It will be appreciated that the above descriptions are intended only to serve as examples, and that many other embodiments are possible within the scope of the present invention as defined in the appended claims.

Claims

WHAT IS CLAIMED IS:

1. A collapsible helmet deploy able for protecting a head of a user, the helmet comprising: an arcuate layered structure assuming a collapsed state and openable into a honeycomb protective configuration for encompassing at least an upper part of the head, said arcuate layered structure spanning an angular range from a first end to a second end, said arcuate layered structure being formed at least in part from a plurality of arcuate segments each having an angular span less than said angular range, each segment having a plurality of layers, each of said layers being joined to adjacent layers along lines of attachment, said lines of attachment being staggered between successive of said layers so as to define, when opened, a honeycomb structure with an extensional cell direction, said extensional cell direction being a radial direction for a mid-region of each of said arcuate segments, said arcuate layered structure including at least two of said arcuate segments deployed sequentially between said first end and said second end so that said extensional cell directions form an angle of no more than 45 degrees to radial directions of said arcuate layered structure across said angular range.

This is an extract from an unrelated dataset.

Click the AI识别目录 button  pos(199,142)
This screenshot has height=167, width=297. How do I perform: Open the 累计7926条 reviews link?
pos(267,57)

2. The collapsible helmet of claim 1, wherein said arcuate layered structure has a helmet thickness in the radial direction, and wherein adjacent of said arcuate segments are formed with complementary overlap regions, each of said overlap regions having a thickness less than said helmet thickness, said complementary overlap regions being deployed in overlapping relation so as to provide a combined thickness greater than said thickness of each of said overlap regions.

3. The collapsible helmet of claim 2, wherein said thickness of each of said complementary overlap regions is tapered.

4. The collapsible helmet of claim 2, wherein said arcuate layered structure comprises a first plurality of said arcuate segments spanning said angular range from said first end to said second end and a second plurality of said arcuate segments spanning said angular range from said first end to said second end, said second plurality of said arcuate segments being bonded to said first plurality of said arcuate segments such that each of said first and second pluralities of said arcuate segments provides a part of an overall width of said honeycomb protective configuration, and wherein said overlap regions of said first plurality of said arcuate segments do not coincide with said overlap regions of said second plurality of said arcuate segments.

5. The collapsible helmet of claim 1, further comprising a pair of arcuate end plates bonded to outer surfaces of said arcuate layered structure, opposite ends of each of said arcuate end plates carrying complementary parts of an engagement configuration, wherein, in a collapsed stated of the helmet, said arcuate end plates are brought together with said arcuate layered structure between them, and wherein, when said honeycomb structure is open, said engagement configurations at ends of said arcuate end plates engage so that said arcuate end plates form a rigid loop encircling a bottom edge of the helmet.

6. The collapsible helmet of claim 5, wherein, in said rigid loop, said arcuate end plates form a locking angle between them greater than 180 degrees around which said honeycomb structure is stretched.

7. The collapsible helmet of claim 6, wherein said engagement configurations are configured to allow engagement of said complementary parts of said engagement configurations when said arcuate end plates are temporarily brought to an engagement angle which is greater than said locking angle, and wherein resilient tension in said honeycomb structure biases said arcuate end plates to return from said engagement angle to said locking angle.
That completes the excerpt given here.